Roche, excessive price of breast cancer medicine

Members of the Fix the Patent Laws campaign, including Advocates for Breast Cancer, the Cancer Alliance, Doctors without Borders, People Living with Cancer, SECTION27, the South African Non-Communicable Diseases Alliance, the Treatment Action Campaign, and Wings of Hope are picketing outside pharmaceutical company Roche to highlight the excessive price of life-saving breast cancer medicine, trastuzumab (Herceptin).

Why do we need access to trastuzumab?

Breast cancer is the leading form of cancer affecting women in South Africa. Between 20-30% of breast cancer patients are HER2 positive, which is a particularly aggressive strain of cancer. Treatment consisting of 12 months of trastuzumab, in combination with other therapies, has been shown to be highly effective for treating HER2 positive breast cancer – improving overall survival rates by 37%.

Trastuzumab is recommended as an essential medicine by the World Health Organisation for HER2 positive breast cancer, yet its high cost means the majority of women in South Africa who need it will never access it.

In South Africa, only pharmaceutical company Roche’s branded versions of trastuzumab are available, sold under the brand names Herceptin and Herclon. In the private sector, a 12-month course of Herceptin costs approximately R485,800, or more if higher dosing is required. Unless significantly lower prices are made available to the South African Department of Health, trastuzumab is unlikely to be purchased on tender and made available for use in the public sector.

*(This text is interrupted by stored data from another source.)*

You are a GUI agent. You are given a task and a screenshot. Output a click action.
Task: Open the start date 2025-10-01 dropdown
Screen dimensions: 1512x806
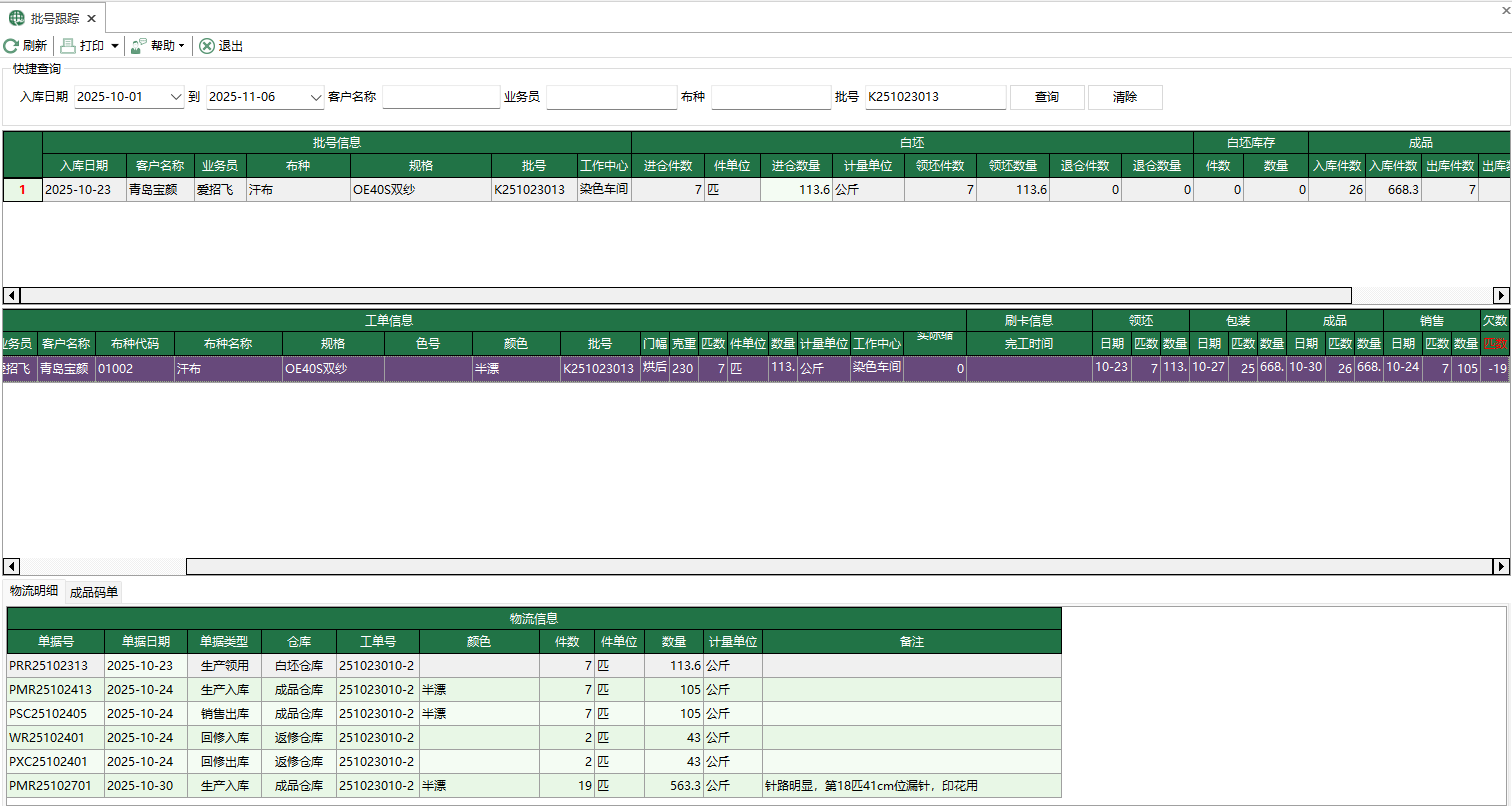pyautogui.click(x=176, y=97)
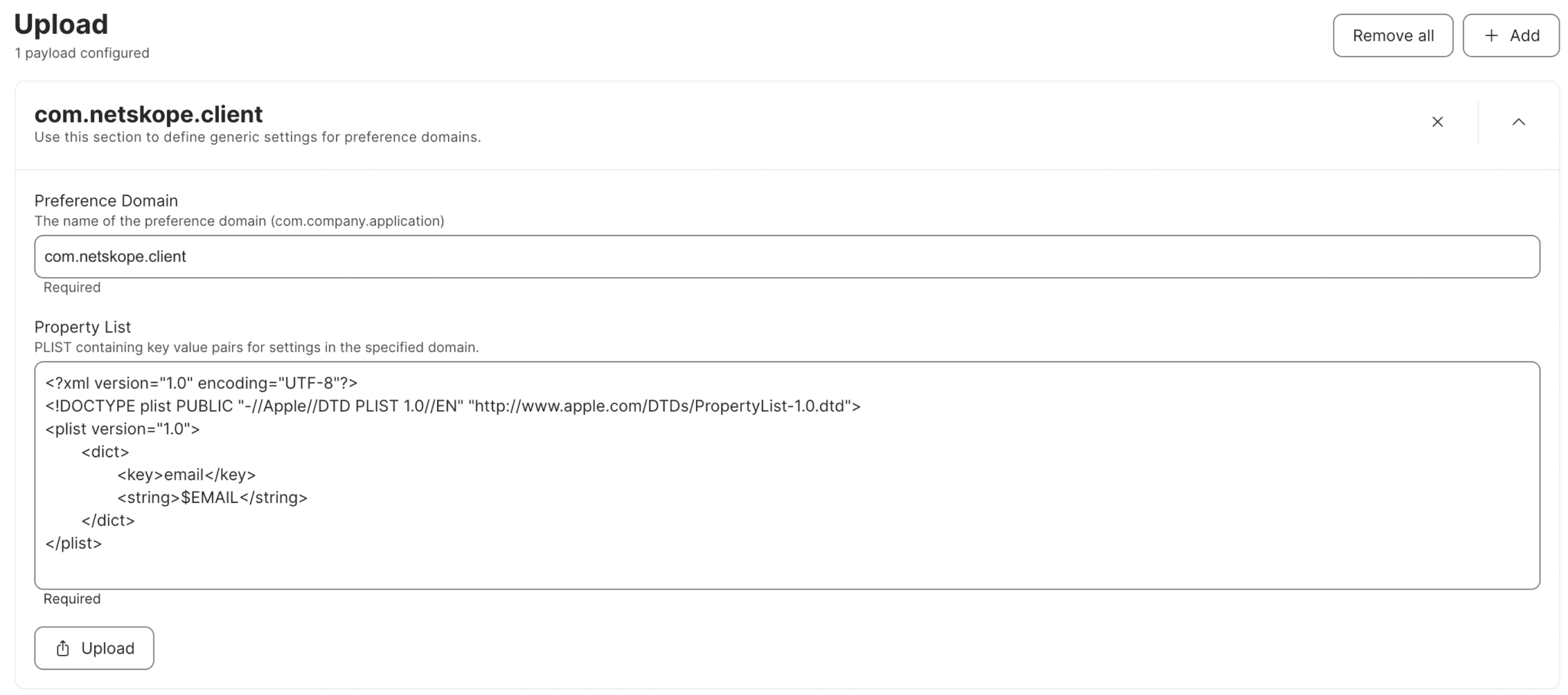Collapse the com.netskope.client payload section
The image size is (1568, 695).
point(1519,121)
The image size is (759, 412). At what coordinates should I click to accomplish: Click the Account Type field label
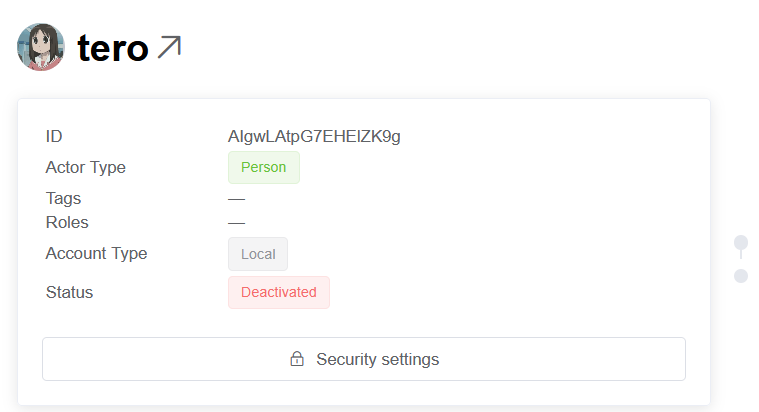[x=96, y=254]
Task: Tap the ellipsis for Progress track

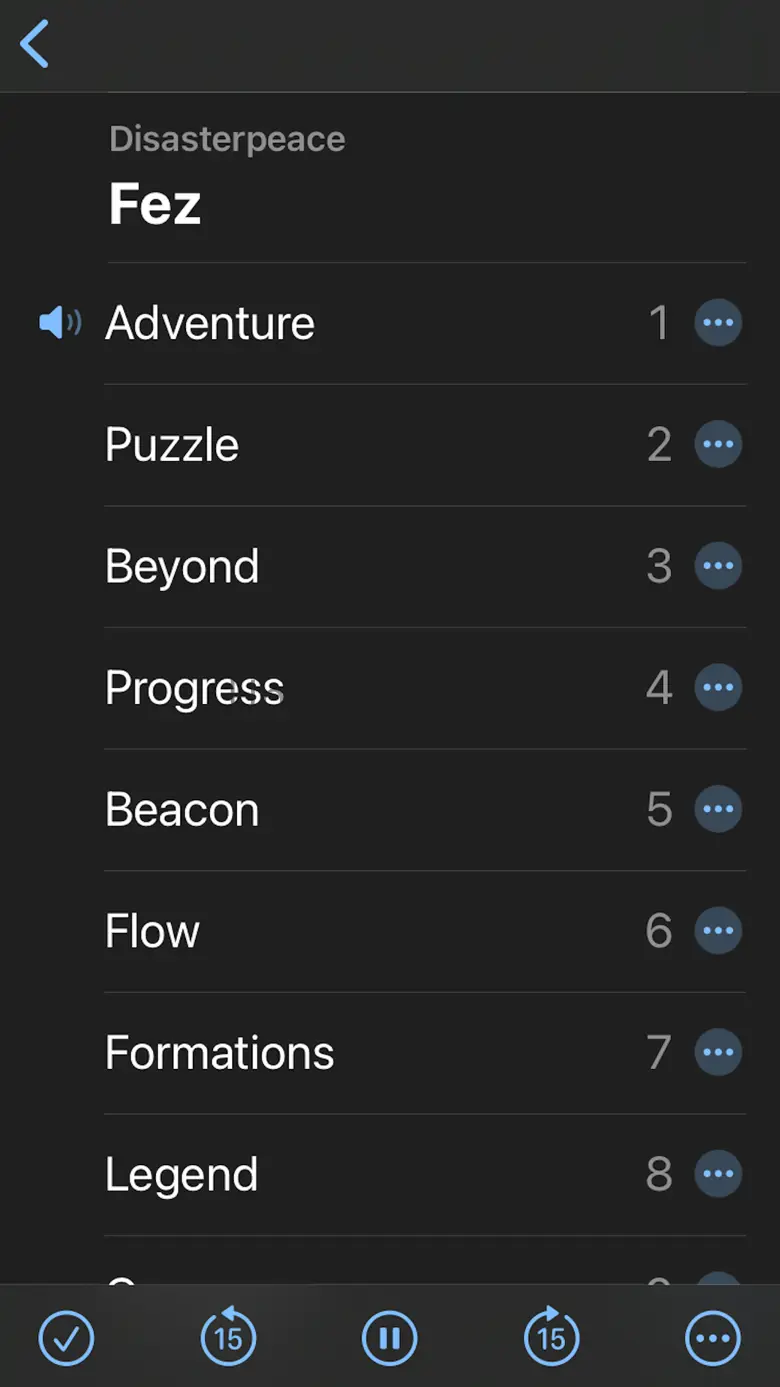Action: [x=718, y=688]
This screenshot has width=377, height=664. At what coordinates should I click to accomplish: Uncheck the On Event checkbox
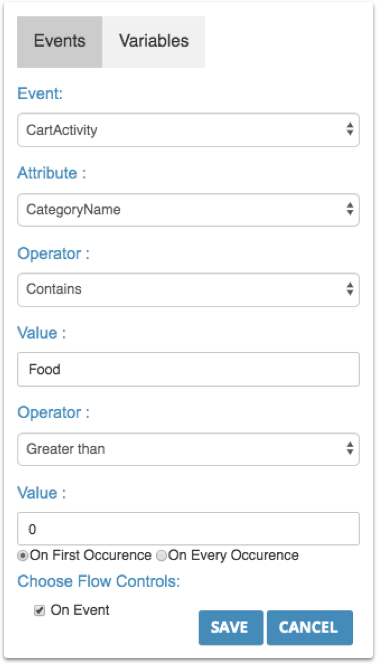click(39, 611)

At present, public sector access to trastuzumab is extremely limited and is often rejected based on cost. The majority of women seeking care in the public sector that could benefit from this medicine are never even informed about it.

Breast cancer patient Thobeka Daki, from the Eastern Cape, learned that she needed trastuzumab after being diagnosed with HER2-positive breast cancer at a private facility. Thobekan says, “I’m now using a public hospital and the doctor never ever mentioned Herceptin to me.” She added, “I think if I get this treatment it will give me a chance to see my two sons and my grandson growing.”

Due to the high cost of Herceptin, many Medical Schemes in South Africa do not pay for trastuzumab in full in the private sector For women that need the medicine, this can create an impossible hurdle. Veroney Judd-Stevens, a HER2-positive breast cancer patient, explains the impact: “It’s unaffordable, totally unaffordable. Where am I going to get R600,000? I might as well sell my house, get better and then have nowhere to live. That’s what it boils down to.”

During 2013 Roche earned over R100 million from the sale of Herceptin in South Africa’s private sector, and approximately US$6.6 billion in global sales in 2014.

What do cancer activists have to say?

“When [my doctor] told me that my treatment is half a million the first thing that came to mind [is], as a cancer survivor and a supporter, I am with young women and I could see them not being able to access this…There are women who are 40, 30 and they’ve got small children and then they have to lose their lives because they cannot afford Herceptin. It should not be like that.” – Lillian Dube, actress and cancer patient activist.

“If you do not have the money to buy the drug then you don’t have access to it… Irrespective of where you are in the country you have the right to access to treatment and access to the drugs needed. Hopefully we can make that change. It will make a huge difference to all women in South Africa.” – Louise Turner, breast cancer survivor and advocate.

How do South Africa’s outdated patent laws contribute to high medicine prices?

Roche holds multiple patents on trastuzumab in South Africa, which could guarantee it a monopoly on the medicine’s sales until 2033. Roche’s patents on trastuzumab will expire at least 10 years earlier in other countries, such as the UK, US, India, and South Korea. South Africa’s Patents Office currently does not examine patent applications, and has therefore granted a number of patents on trastuzumab that have been rejected in other countries. As competitors’ biosimilar products enter the market in countries where trastuzumab patents have expired or are no longer in force, prices should fall as a result of increased competition. South Africa could miss out on such price reductions for trastuzumab so long as patents block the use of more affordable biosimilars.

Demands:

We cannot accept that women in South Africa are dying because they cannot access trastuzumab. We therefore demand the following of Roche:

  • We ask that Roche drops the price of trastuzumab so that all women who need it can have access to it. This must include both the public sector and the private sector prices.

  • We ask that Roche abandons all the secondary patents it holds on trastuzumab in South Africa. Most of these secondary patents were not granted in other countries and should not be granted here. These secondary patents provide Roche with market exclusivity in South Africa for more than ten years longer than in countries like the India, South Korea, and United Kingdom.

Should Roche fail to drop the price of trastuzumab to a level where all women who need it can have access to it, we will ask the National Department of Health to grant a compulsory license that will allow for the importation of cheaper biosimilar versions of trastuzumab.